À quoi ressemble ce monde qui brûle, esquissé au fil de l’exposition ?
Pour donner le ton, l’exposition s’ouvre par la sculpture Huriya, « liberté » en arabe, de Mustapha Akrim. Elle fait écho à l’installation We the People de Danh Vo, qui dissémine des fragments de ce qu’on devine être la Statue de la Liberté. Le parcours a été pensé en trois sections pour sensibiliser aux enjeux environnementaux, dénoncer les injustices sociales qui gangrènent nos sociétés et ouvrir sur des histoires alternatives. Dans la Galerie Wilson, on retrouve par exemple la série Our House is on Fire de Shirin Neshat, qui portraiture des femmes et des hommes ayant perdu des proches pendant la révolution égyptienne de 2011. Plus loin, l’œuvre Alive, with Cerussite and Peppered Moth (2017) du Raqs Media Collective parle de l’évolution de la vie et de la capacité d’adaptation des êtres vivants, en prenant l’exemple d’une espèce de papillon de nuit qui a changé de couleur pour s’adapter aux nouveaux paradigmes écologiques de la région minière de Manchester.

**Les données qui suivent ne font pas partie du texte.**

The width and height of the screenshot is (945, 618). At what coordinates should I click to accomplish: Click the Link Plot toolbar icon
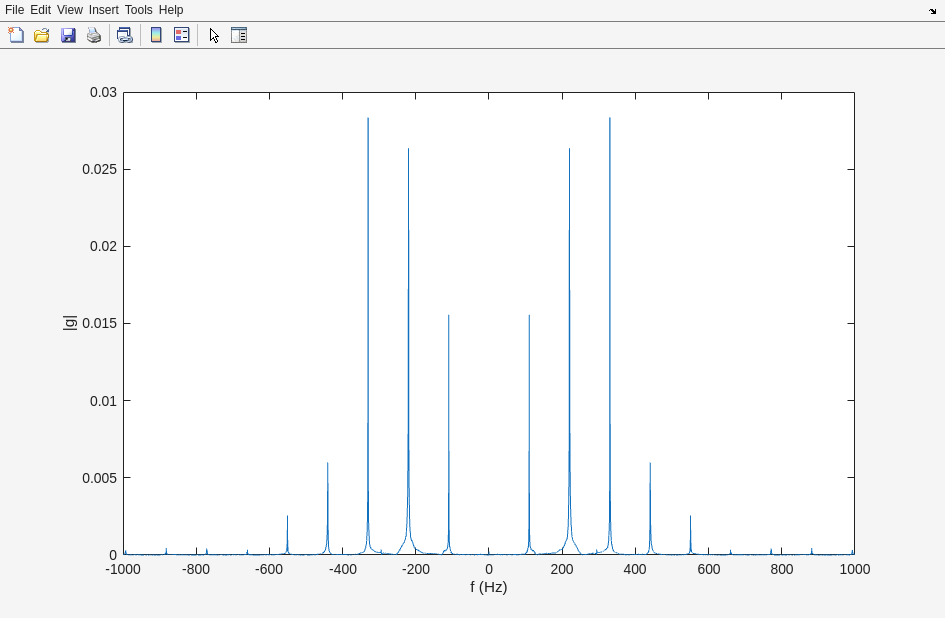tap(124, 35)
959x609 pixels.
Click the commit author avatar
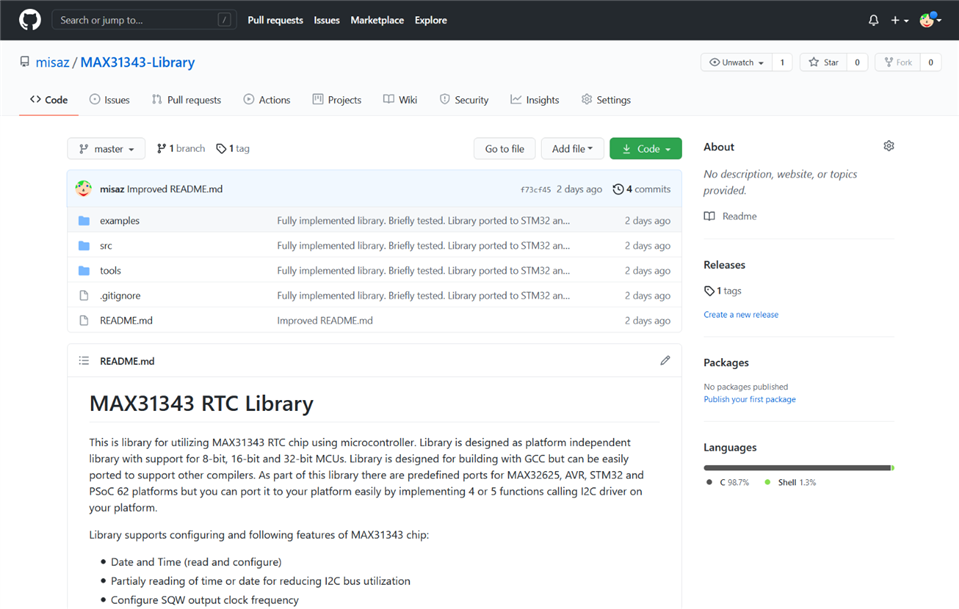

Une des particularités de « Notre monde brûle » est qu’une partie des œuvres provient de la collection du Mathaf, dont vous êtes le directeur depuis 2013…
J’ai personnellement une longue relation avec le Palais de Tokyo. J’ai eu la chance de faire partie en 2012 de l’équipe de la triennale « Intense proximité » avec Okwui Enwezor. Ce fut un moment important pour la scène artistique à Paris, mais aussi l’occasion d’amplifier la visibilité d’artistes et d’œuvres qui revendiquent un propos transnational. Le Palais de Tokyo est un lieu parfait pour cela et c’est dans cet esprit que je vois aujourd’hui le Mathaf présenter des œuvres qui résistent à l’idée de frontières. La ligne curatoriale que j’ai choisi de suivre prend les œuvres comme repères, au-delà de toute considération de nation, de genre ou de médium.
Il se trouve aussi que la collection moderne et contemporaine du Mathaf contient beaucoup d’œuvres très politiques. Je pense au portrait de la féministe égyptienne Ceza Nabarawi peint par Inji Efflatoun ou à The Invisible Enemy Should not Exist de Michael Rakowitz. Elles sont politiques car elles ont été produites en réponse aux contextes des pays d’Afrique du Nord et du Moyen Orient, marqués par des tensions entre d’un côté des régimes souvent totalitaires et corrompus par des intérêts économiques et idéologiques et, de l’autre, des citoyens qui aspirent à plus de justice et de dignité.